Into the component-based system, components interact with each other by calling methods and passing data. The COM ensures that there is a standard method of interaction between the components. All the COM objects need to follow these standards when providing functionality. Standards are as important to component architecture as they are to any system with interchangeable parts. For example, the signal that a television or radio receives is specified in a standard. Without standards, nothing will function together.

Benefits of COM:

Any Programming language that can create structures of pointers and call functions through pointers can create and use components objects. Components can be implemented in a number of programming languages and can be used for client software written in different programming languages. This is because COM provides a binary and not source code standard. This is the fundamental benefit of COM over object-oriented language.

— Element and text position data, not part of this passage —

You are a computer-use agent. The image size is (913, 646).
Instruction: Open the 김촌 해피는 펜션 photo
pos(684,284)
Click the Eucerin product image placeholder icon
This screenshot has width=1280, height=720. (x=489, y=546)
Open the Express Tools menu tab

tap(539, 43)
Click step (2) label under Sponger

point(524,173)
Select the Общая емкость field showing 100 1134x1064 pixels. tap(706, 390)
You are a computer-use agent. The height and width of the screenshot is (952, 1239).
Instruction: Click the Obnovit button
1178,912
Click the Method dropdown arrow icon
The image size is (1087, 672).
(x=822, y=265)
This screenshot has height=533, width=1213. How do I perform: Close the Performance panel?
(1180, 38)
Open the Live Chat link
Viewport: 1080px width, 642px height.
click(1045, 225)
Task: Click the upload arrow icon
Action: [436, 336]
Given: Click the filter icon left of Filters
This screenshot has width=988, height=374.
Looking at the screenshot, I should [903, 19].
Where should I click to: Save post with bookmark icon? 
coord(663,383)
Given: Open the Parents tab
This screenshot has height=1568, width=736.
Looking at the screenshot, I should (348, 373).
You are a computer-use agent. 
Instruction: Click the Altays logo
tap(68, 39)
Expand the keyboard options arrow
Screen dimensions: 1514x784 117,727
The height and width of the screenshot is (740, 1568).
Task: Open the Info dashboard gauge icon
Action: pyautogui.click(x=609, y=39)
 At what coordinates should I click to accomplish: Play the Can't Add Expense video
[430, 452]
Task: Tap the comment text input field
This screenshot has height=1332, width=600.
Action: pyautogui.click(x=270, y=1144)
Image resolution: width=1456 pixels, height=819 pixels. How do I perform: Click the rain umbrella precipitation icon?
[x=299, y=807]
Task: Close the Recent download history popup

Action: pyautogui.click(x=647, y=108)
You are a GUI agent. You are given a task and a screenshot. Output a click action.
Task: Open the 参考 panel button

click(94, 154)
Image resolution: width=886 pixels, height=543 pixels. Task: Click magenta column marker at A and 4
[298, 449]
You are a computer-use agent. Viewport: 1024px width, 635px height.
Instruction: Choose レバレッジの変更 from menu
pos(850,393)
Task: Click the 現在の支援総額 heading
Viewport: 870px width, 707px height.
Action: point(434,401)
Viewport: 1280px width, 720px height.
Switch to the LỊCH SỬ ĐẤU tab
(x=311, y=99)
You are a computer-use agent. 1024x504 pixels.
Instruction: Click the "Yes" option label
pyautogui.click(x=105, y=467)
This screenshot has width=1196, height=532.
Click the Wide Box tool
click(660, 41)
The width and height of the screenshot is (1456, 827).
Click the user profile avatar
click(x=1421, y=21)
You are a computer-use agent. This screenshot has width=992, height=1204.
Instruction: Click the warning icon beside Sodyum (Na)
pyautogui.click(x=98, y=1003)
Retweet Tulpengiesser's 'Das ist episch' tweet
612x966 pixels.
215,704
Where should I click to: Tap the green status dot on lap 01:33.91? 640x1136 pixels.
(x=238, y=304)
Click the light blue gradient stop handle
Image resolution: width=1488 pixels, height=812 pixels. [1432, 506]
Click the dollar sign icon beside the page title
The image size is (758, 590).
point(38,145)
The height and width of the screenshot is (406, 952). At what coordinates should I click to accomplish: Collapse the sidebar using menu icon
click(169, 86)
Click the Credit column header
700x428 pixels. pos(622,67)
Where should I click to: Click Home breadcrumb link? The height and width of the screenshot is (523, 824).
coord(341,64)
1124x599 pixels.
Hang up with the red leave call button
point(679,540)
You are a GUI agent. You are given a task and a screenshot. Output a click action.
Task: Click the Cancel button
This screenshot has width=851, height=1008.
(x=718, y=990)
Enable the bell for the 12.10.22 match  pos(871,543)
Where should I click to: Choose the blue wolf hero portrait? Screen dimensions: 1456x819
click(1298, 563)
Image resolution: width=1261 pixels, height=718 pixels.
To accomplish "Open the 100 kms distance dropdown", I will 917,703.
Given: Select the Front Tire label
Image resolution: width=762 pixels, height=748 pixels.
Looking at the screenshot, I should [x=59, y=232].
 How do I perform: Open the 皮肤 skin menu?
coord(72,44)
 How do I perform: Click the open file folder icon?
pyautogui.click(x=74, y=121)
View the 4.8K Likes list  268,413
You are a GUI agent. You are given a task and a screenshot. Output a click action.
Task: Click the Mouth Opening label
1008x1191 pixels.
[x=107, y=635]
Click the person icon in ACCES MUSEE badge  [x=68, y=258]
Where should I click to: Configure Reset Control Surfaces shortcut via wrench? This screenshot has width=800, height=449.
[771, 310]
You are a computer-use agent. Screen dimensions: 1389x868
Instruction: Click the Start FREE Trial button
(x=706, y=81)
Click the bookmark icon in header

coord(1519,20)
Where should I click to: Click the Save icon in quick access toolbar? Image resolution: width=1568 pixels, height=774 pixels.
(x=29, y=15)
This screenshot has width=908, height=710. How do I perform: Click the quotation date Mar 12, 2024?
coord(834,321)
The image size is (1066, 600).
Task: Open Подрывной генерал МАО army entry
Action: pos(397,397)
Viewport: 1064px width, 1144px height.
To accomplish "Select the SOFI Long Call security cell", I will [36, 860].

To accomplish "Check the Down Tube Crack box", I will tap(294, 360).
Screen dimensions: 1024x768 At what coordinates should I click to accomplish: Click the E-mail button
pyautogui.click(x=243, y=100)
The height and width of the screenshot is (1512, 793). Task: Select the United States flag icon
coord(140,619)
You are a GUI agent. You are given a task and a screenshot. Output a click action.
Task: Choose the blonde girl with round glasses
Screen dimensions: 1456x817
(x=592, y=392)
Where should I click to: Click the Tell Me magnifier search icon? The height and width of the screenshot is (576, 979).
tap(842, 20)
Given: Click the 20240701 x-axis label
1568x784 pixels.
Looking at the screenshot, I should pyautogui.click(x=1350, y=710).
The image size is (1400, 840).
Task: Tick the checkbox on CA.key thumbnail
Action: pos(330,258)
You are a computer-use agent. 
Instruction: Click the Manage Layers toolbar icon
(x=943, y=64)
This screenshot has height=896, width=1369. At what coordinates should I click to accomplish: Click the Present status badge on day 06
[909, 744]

Distributed Component Object Model (DCOM):

Where the DCOM is a model as COM but is specially designed for distributed applications. While there is a need for using the applications as distributed then DCOM becomes in the picture.

The Distributed Component Object Model is proprietary Microsoft technology for communication among software components distributed across networked computers. DCOM, which originally was called “Network OLE”, extends Microsoft’s COM, and provides the communications substrate under Microsoft COM+ application server infrastructure. It has been deprecated in favor of Microsoft .Net.

In terms of the extensions it added to COM, DCOM had to solve the problem of

  1. Marshaling: serialize and de-serializing the arguments and returns values of methods calls over the wire.
  2. Distributed garbage collection: ensuring that references held by clients of interfaces are released when, for example, the client process crashed, or the network connection was lost.